→ **Problem to work on**: Take the line that contains "This screenshot has" and each line after it to the end of the data below, and set them down exactly, omitting pictures.

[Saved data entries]
****************************************

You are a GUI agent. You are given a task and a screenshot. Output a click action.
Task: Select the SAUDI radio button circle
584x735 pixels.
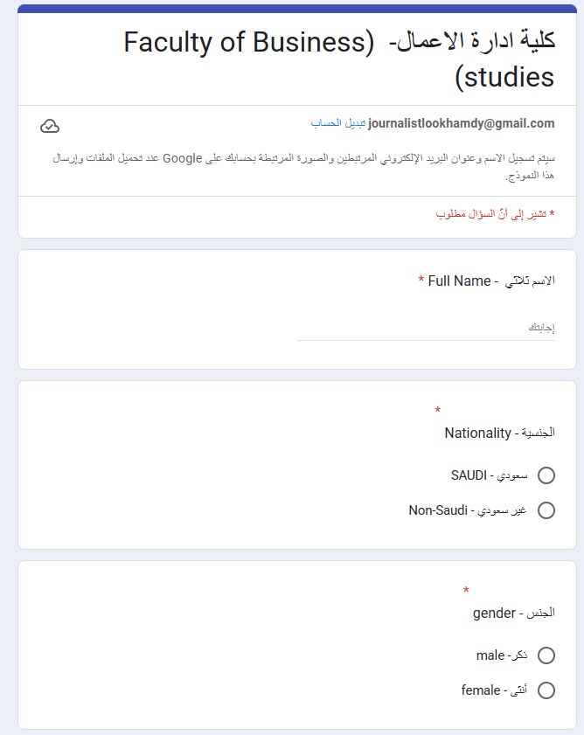tap(546, 475)
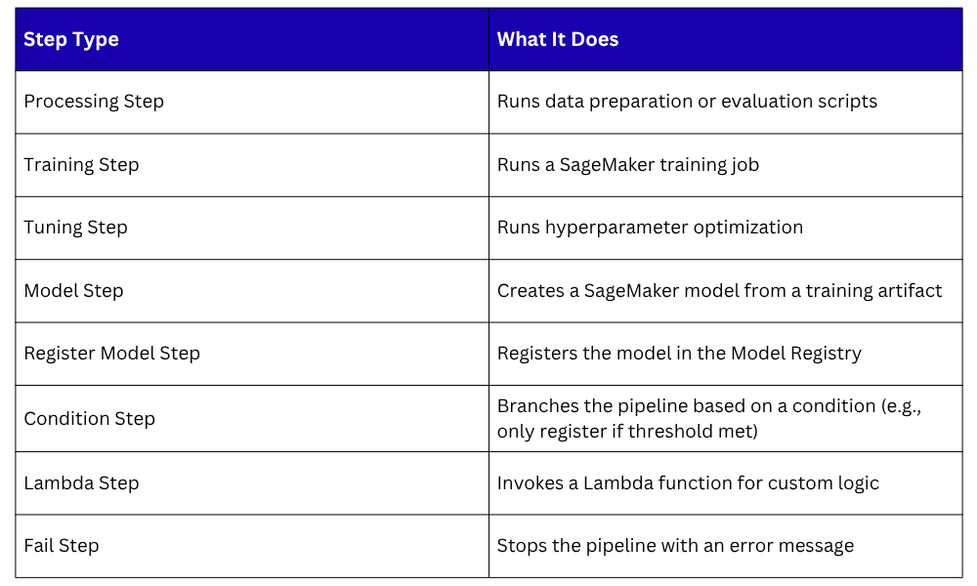Select the Register Model Step cell
Screen dimensions: 977x586
111,354
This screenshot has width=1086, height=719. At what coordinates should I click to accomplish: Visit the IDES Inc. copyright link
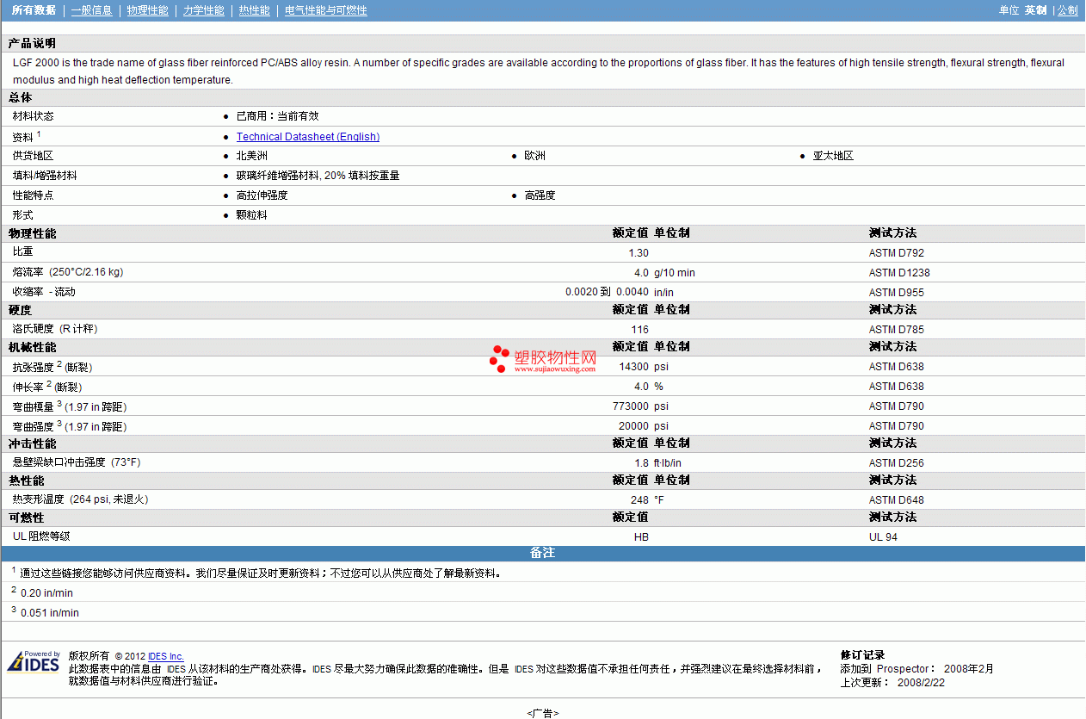166,656
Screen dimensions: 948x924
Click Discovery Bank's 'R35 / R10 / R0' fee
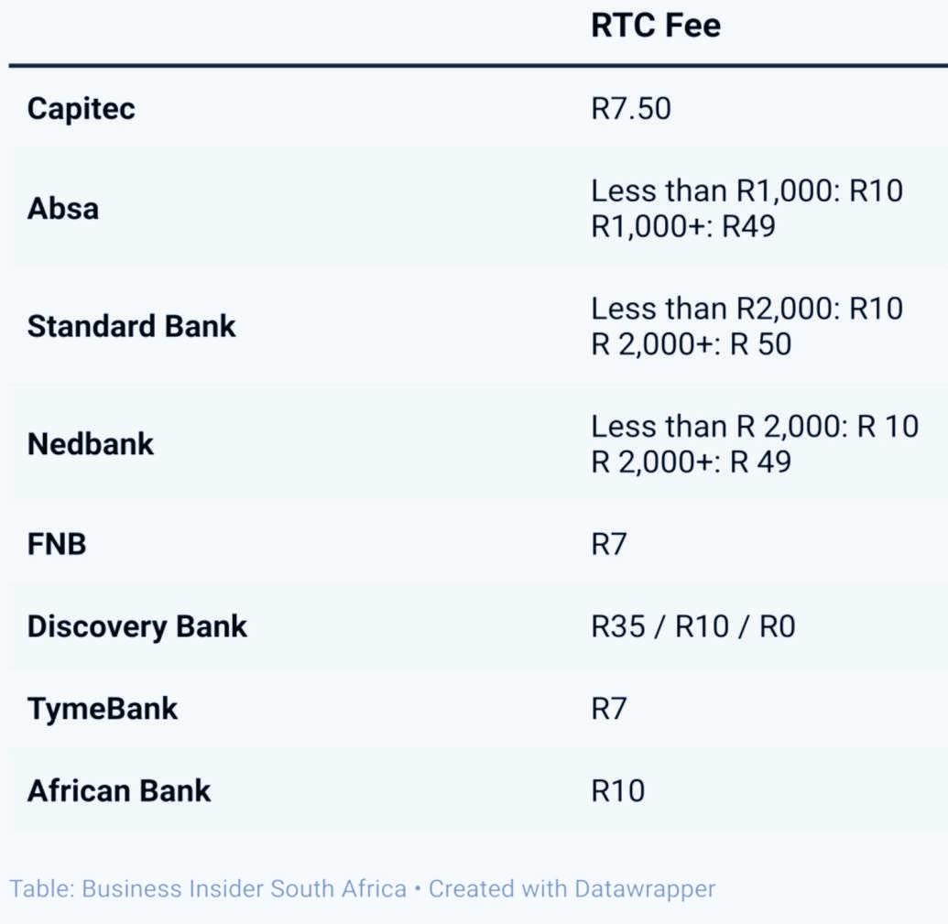tap(693, 627)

****************************************

→ **Response**:
This screenshot has width=1086, height=719. At what coordinates should I click to accomplish: Visit the IDES Inc. copyright link
166,656
Screen dimensions: 948x924
Click Discovery Bank's 'R35 / R10 / R0' fee
tap(693, 627)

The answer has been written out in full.